Silicon Forest Math Series | RSA


Silicon Forest Math Series
Oregon Curriculum Network

Introduction to Public Key Cryptography

Here in the Silicon Forest, we do not expect everyone to become a career computer programmer.

We do expect a lot of people will wish to program at some time in their career.

Coding skills give you the power to control machines and you might find appropriate and life-enhancing uses for this type of power.

To help you get the flavor of coding, we leverage concepts we expect you're already getting through your math courses.

In moving from pre-computer math, to computer math, and back again, we develop important conceptual bridges.

Generating the Prime Numbers

Lets look at a first such concept, that of a prime number.

The Fundamental Theorem of Arithmetic says every positive integer distills into a unique list of prime number factors. Duplicates are allowed.

But what are primes in the first place? Numbers with no factors other than themselves.


In [1]:
import pprint

def primes():
    """generate successive prime numbers (trial by division)"""
    candidate = 1
    _primes_so_far = [2]     # first prime, only even prime
    yield _primes_so_far[0]  # share it!
    while True:
        candidate += 2    # check odds only from now on
        for prev in _primes_so_far:
            if prev**2 > candidate:
                yield candidate  # new prime!
                _primes_so_far.append(candidate)
                break
            if not divmod(candidate, prev)[1]: # no remainder!
                break                          # done looping
                
p = primes()  # generator function based iterator
pp = pprint.PrettyPrinter(width=40, compact=True)
pp.pprint([next(p) for _ in range(30)])  # next 30 primes please!


[2, 3, 5, 7, 11, 13, 17, 19, 23, 29, 31,
 37, 41, 43, 47, 53, 59, 61, 67, 71, 73,
 79, 83, 89, 97, 101, 103, 107, 109,
 113]

The above algorithm is known as "trial by division".

Keep track of all primes discovered so far, and test divide them, in increasing order, into a candidate number, until:

(A) either one of the primes goes evenly, in which case move on to the next odd

or

(B) until we know our candidate is a next prime, in which case yield it and append it to the growing list.

If we get passed the 2nd root of the candidate, we conclude no larger factor will work, as we would have encountered it already as the smaller of the factor pair.

Passing this 2nd root milestone triggers plan B. Then we advance to the next candidate, ad infinitum.

Python pauses at each yield statement however, handing control back to the calling sequence, in this case a "list comprehension" containing a next() function for advancing to the next yield.

Coprimes, Totatives, and the Totient of a Number

From here, we jump to the idea of numbers being coprime to one another.
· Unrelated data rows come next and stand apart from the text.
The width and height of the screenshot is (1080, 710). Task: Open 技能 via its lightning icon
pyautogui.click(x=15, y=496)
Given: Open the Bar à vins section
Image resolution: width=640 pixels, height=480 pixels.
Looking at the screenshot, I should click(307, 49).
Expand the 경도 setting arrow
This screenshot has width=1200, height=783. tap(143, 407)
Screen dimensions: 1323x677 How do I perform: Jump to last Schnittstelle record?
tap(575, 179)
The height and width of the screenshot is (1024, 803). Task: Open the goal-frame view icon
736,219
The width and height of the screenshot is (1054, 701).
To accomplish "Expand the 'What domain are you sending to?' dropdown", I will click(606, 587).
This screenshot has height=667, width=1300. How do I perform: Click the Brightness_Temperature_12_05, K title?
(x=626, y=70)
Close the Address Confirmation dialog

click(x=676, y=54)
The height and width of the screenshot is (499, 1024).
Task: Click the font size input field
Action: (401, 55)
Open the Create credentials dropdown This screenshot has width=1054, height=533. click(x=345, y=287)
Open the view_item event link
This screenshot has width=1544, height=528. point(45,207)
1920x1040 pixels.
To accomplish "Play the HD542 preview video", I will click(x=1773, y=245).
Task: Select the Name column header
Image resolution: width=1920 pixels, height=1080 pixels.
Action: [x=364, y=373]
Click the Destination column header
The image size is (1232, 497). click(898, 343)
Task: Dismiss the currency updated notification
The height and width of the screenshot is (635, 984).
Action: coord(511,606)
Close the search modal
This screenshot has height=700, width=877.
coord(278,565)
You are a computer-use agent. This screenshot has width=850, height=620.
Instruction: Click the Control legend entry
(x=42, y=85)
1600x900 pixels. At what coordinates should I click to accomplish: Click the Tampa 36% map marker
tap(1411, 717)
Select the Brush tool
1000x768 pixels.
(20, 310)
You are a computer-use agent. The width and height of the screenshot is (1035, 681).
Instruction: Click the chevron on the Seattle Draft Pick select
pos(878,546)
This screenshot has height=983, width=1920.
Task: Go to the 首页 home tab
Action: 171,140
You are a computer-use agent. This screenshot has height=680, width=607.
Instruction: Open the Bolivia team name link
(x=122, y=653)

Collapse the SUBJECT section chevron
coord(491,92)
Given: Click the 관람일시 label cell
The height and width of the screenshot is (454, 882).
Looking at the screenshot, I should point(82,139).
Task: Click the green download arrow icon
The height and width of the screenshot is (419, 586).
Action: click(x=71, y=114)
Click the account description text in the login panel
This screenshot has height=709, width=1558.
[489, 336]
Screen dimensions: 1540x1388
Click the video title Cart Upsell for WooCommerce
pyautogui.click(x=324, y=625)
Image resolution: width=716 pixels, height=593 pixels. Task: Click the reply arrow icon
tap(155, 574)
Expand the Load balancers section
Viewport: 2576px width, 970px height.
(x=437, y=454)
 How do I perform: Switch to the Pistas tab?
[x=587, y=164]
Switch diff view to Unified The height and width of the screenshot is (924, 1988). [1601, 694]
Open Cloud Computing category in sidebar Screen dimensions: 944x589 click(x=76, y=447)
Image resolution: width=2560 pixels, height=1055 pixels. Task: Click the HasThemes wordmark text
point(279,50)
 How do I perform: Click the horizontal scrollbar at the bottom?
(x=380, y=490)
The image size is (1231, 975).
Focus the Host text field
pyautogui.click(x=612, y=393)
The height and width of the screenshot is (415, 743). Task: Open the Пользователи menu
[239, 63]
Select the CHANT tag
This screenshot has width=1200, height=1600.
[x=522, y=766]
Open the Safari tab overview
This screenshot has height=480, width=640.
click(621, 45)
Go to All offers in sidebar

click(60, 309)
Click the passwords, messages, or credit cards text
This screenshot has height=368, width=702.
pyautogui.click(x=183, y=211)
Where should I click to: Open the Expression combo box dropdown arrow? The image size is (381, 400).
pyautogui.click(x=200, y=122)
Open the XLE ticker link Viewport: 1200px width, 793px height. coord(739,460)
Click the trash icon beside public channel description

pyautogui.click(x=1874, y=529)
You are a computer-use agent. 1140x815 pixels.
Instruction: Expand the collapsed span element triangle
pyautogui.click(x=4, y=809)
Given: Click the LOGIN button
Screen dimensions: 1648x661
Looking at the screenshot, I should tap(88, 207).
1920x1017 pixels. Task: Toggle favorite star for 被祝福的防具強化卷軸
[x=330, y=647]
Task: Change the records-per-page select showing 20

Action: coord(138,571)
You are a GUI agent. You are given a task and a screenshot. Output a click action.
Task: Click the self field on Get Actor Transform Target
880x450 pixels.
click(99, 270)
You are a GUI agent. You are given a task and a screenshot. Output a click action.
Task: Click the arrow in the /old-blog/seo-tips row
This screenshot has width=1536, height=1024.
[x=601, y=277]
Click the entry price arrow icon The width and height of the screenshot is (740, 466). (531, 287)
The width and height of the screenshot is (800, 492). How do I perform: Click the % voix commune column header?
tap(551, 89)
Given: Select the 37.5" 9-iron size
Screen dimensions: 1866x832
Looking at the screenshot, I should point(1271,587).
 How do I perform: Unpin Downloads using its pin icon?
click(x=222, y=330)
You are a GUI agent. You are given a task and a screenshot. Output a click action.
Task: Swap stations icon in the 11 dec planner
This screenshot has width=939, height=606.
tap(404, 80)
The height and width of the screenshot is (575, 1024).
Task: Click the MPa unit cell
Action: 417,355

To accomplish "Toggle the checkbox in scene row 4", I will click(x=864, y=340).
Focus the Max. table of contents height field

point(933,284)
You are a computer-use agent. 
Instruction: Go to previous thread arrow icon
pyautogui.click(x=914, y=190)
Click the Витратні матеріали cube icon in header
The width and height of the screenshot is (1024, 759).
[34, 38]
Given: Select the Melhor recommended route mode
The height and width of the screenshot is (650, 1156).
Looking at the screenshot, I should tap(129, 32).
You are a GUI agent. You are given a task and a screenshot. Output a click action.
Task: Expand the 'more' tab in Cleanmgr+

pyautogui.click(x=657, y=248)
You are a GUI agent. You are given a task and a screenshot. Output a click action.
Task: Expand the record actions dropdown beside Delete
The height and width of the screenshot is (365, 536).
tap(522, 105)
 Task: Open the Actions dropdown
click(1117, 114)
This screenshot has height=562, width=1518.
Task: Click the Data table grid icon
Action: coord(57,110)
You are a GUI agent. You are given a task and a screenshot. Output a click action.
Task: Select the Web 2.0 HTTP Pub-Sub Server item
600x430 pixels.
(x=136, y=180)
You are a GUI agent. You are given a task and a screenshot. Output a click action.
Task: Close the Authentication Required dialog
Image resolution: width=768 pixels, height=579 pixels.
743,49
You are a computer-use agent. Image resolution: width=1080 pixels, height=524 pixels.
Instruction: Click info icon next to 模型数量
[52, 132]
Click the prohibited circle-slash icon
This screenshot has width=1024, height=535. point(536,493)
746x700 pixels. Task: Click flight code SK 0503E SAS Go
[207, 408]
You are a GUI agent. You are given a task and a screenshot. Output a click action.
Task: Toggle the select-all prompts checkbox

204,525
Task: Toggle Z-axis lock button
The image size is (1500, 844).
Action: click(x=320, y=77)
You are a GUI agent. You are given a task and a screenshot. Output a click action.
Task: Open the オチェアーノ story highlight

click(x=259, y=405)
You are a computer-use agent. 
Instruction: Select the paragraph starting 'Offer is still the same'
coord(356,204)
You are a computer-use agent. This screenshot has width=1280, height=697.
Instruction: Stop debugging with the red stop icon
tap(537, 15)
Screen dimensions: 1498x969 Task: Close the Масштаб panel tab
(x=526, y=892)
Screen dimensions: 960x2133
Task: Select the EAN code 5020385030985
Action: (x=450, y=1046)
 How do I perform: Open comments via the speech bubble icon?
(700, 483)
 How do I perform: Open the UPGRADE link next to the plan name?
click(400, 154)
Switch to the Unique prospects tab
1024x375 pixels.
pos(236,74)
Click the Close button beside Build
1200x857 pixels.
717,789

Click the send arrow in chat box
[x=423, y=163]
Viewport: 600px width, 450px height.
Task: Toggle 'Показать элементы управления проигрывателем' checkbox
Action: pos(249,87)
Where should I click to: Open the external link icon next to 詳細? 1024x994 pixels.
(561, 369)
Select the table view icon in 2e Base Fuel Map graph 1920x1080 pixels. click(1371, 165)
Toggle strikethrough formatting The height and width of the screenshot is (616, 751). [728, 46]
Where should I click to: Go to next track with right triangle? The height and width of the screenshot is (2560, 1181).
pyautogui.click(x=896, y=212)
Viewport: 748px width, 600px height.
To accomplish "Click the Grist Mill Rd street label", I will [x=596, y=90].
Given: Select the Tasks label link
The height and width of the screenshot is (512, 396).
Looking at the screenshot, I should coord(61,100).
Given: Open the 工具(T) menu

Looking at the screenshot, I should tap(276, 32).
A synonym for coprime is "stranger." Given two ordinary positive integers, they're strangers if they have no prime factors in common. For that to be true, they'd have no shared factors at all (not counting 1).

Guido van Rossum, the inventor of Python, gives us a pretty little implementation of what's known as Euclid's Method, an algorithm that's thousands of years old. It'll find the largest factor any two numbers have in common (gcd = "greatest common divisor").

Here it is:


In [2]:
def gcd(a, b):
    while b:
        a, b = b, a % b
    return a

print(gcd(81, 18))
print(gcd(12, 44))
print(gcd(117, 17)) # strangers


9
4
1

How does Euclid's Method work? That's a great question and one your teacher should be able to explain. First see if you might figure it out for yourself...

Here's one explanation:

If a smaller number divides a larger one without remainder then we're done, and that will always happen when that smaller number is 1 if not before.

If there is a remainder, what then? Lets work through an example.

81 % 18 returns a remainder of 9 in the first cycle. 18 didn't go into 81 evenly but if another smaller number goes into both 9, the remainder, and 18, then we have our answer.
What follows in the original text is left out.